しばらくして料理が到着したのだが、どちらも山小屋で提供される料理とは思えないぐらい盛りつけが美しく、まるで高級割烹で提供される季節感があふれる御膳そのものだった。

漬物などの小鉢全てが信じられないほど美味しく、特にセットになっていた『きのこ汁』はたくさんの種類のきのこの香り、旨味が渾然一体となっており、体を芯まで温めるだけでなく、美味しさで幸福感が絶頂になるぐらいの味わい。

また、岩魚の刺身は「こ、コレが川魚なの!?」とショックを受けるぐらい衝撃の美味さ。何かに例えるのは失礼なぐらい美味しいのだが、あえて説明するならば旨味の強い脂ののった上質な秋刀魚と鯵の中間のような食感で、生臭さはまったく無い。

新鮮な岩魚の刺身に、きちんとすりおろされた山葵を乗せ醤油をつけてほお張る…まさに至福の時間である。
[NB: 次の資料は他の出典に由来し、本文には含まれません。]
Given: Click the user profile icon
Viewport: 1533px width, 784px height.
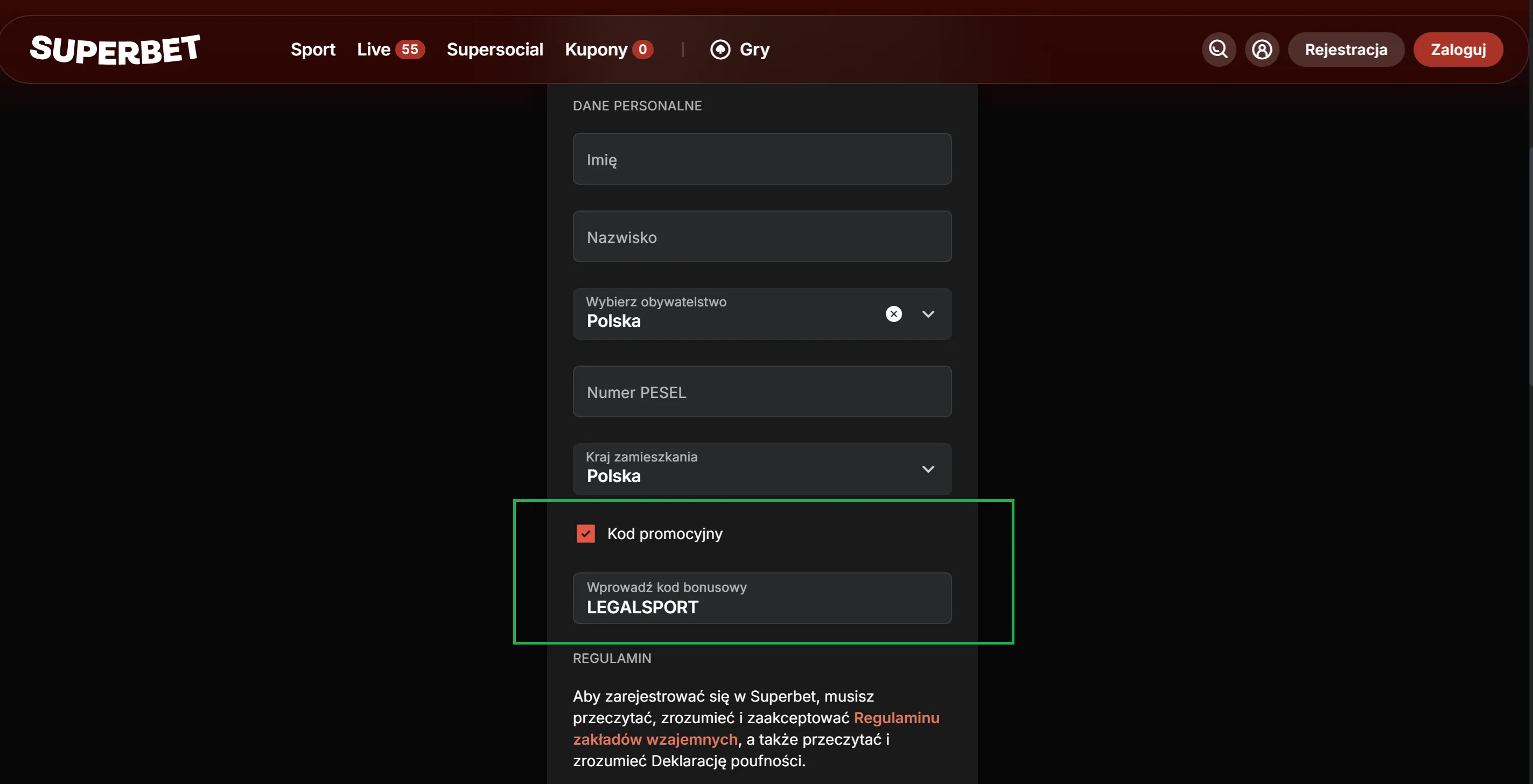Looking at the screenshot, I should point(1262,50).
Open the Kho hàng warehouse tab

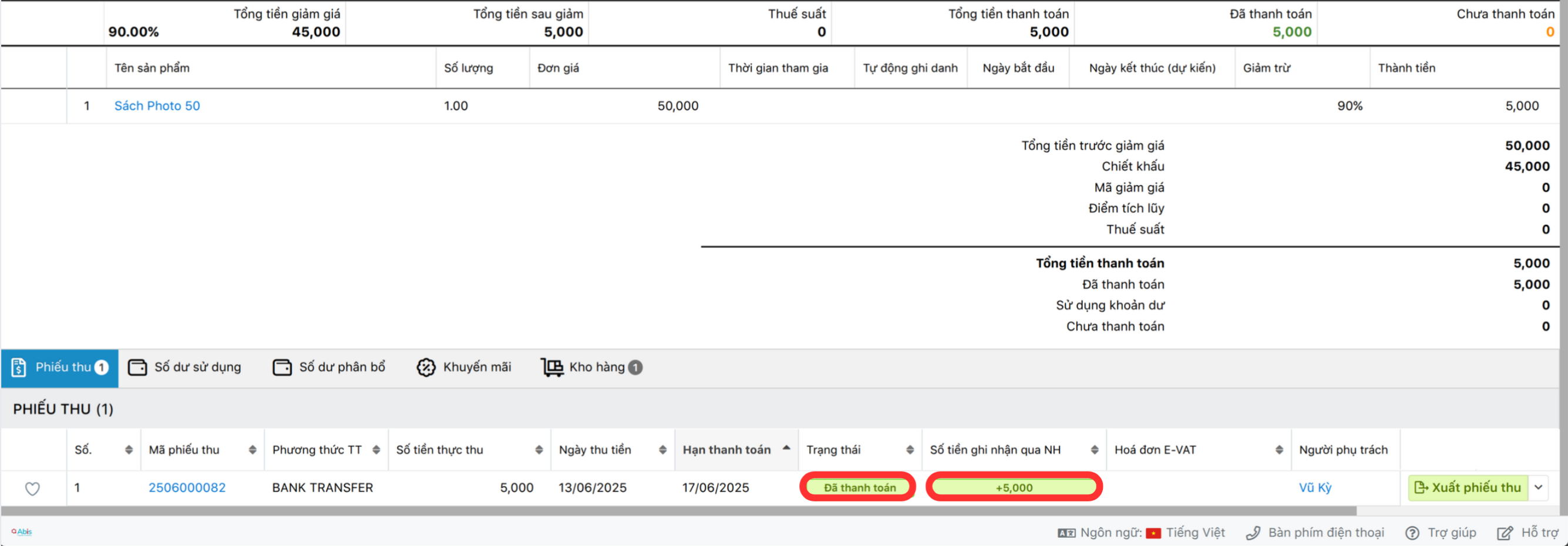point(591,368)
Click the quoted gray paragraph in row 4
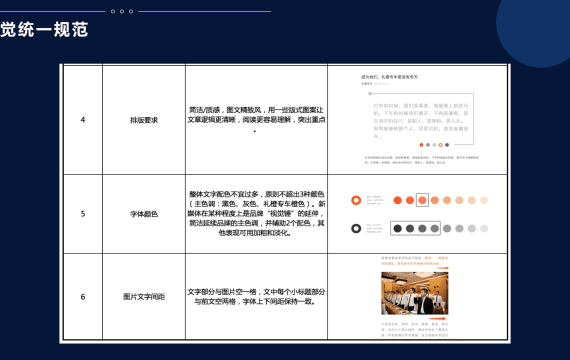The height and width of the screenshot is (360, 570). click(x=421, y=121)
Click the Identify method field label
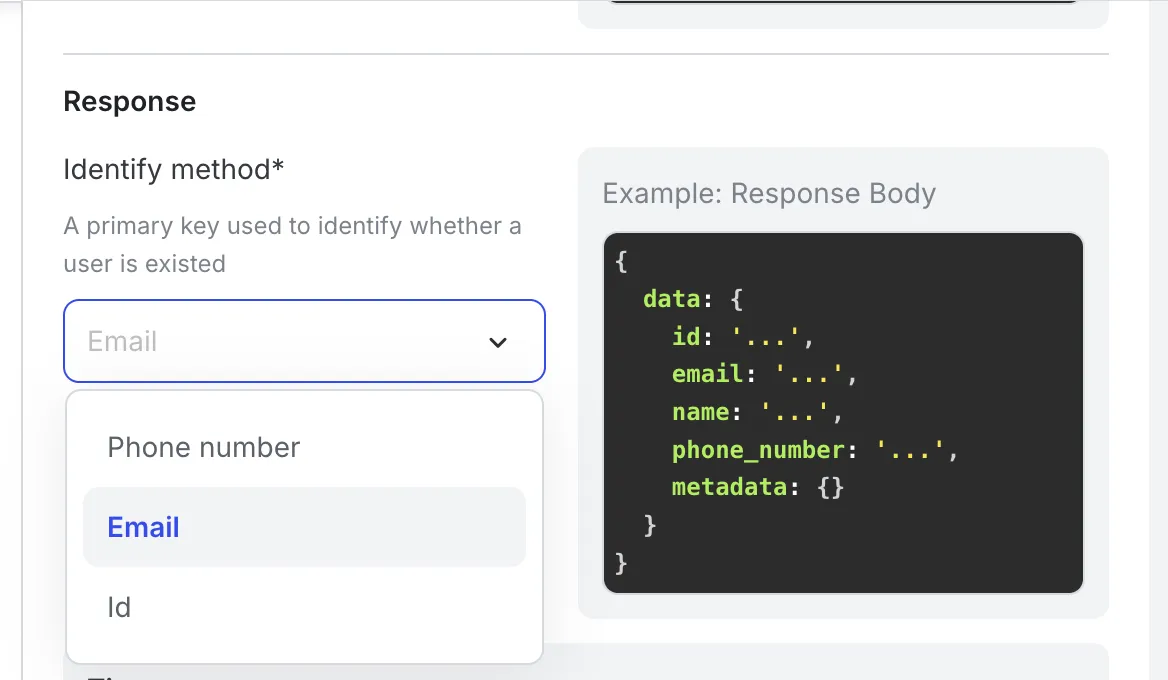Image resolution: width=1168 pixels, height=680 pixels. pos(166,169)
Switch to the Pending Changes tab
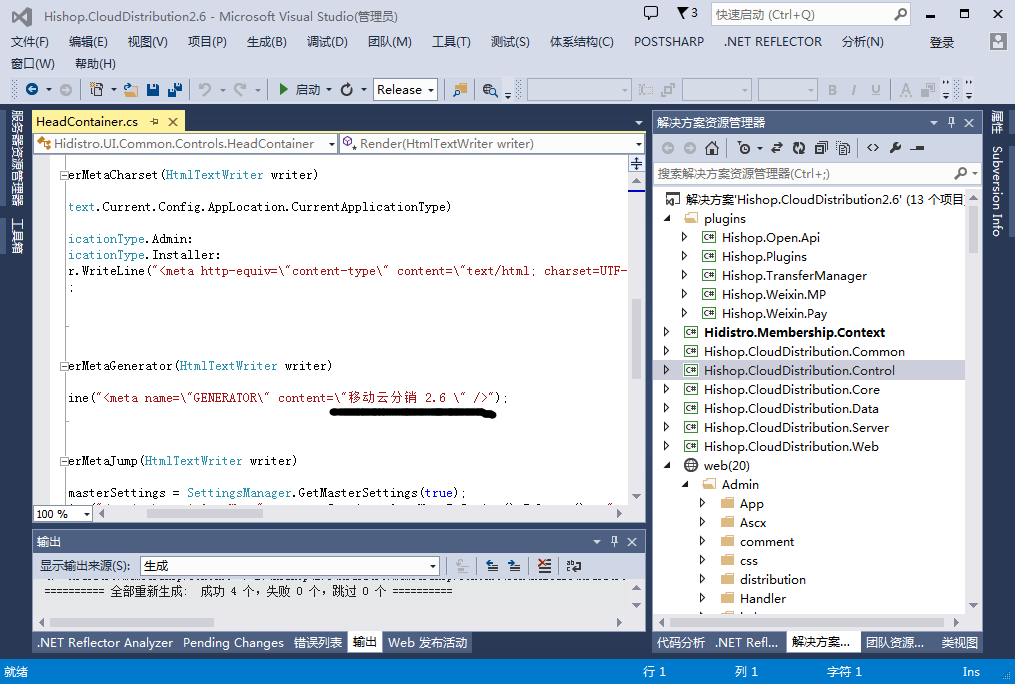 coord(233,643)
私はこれほどまでに美味しくてまさに「究極」とも思える料理店にいままでめぐりあったことは無かったし、これからめぐり合える可能性も限りなく低い気がするので、今回はあえて店名をのせずに紹介することにする。でも、どうしても行きたい!という人もいると思うし、絶対わからないようなヒントを3つだけ載せておくことにする。

・ヒント1
店は標高1000メートル以上の山の中にある
・ヒント2
最寄り駅から徒歩で行くと1時間以上かかる。ちなみに最寄り駅も標高1000メートル以上の位置にある。
・ヒント3
東日本

しかしもし分かったとしても、いまでもお店にはたくさんの人が訪れご夫婦2人で切り盛りされており忙しいと思うので、お店に電話するのは極力ひかえたほうがいいかもしれない。たとえばその県に別の用事やレジャーで行った時に頑張ってお店の前まで行き、やっていたらラッキー!と思いつつ訪れてほしい名店だ。

というか、ホントのホントにもし分かってもTwitterとかFacebookとかはてブでドヤ顔しながら「あー、○○ね!」とか店名晒すのはやめてね! 「あー、あそこね! 超ウマいよね!」って言うぐらいにしておいてね! 混んだらマジで嫌だし約束なんだからねっ!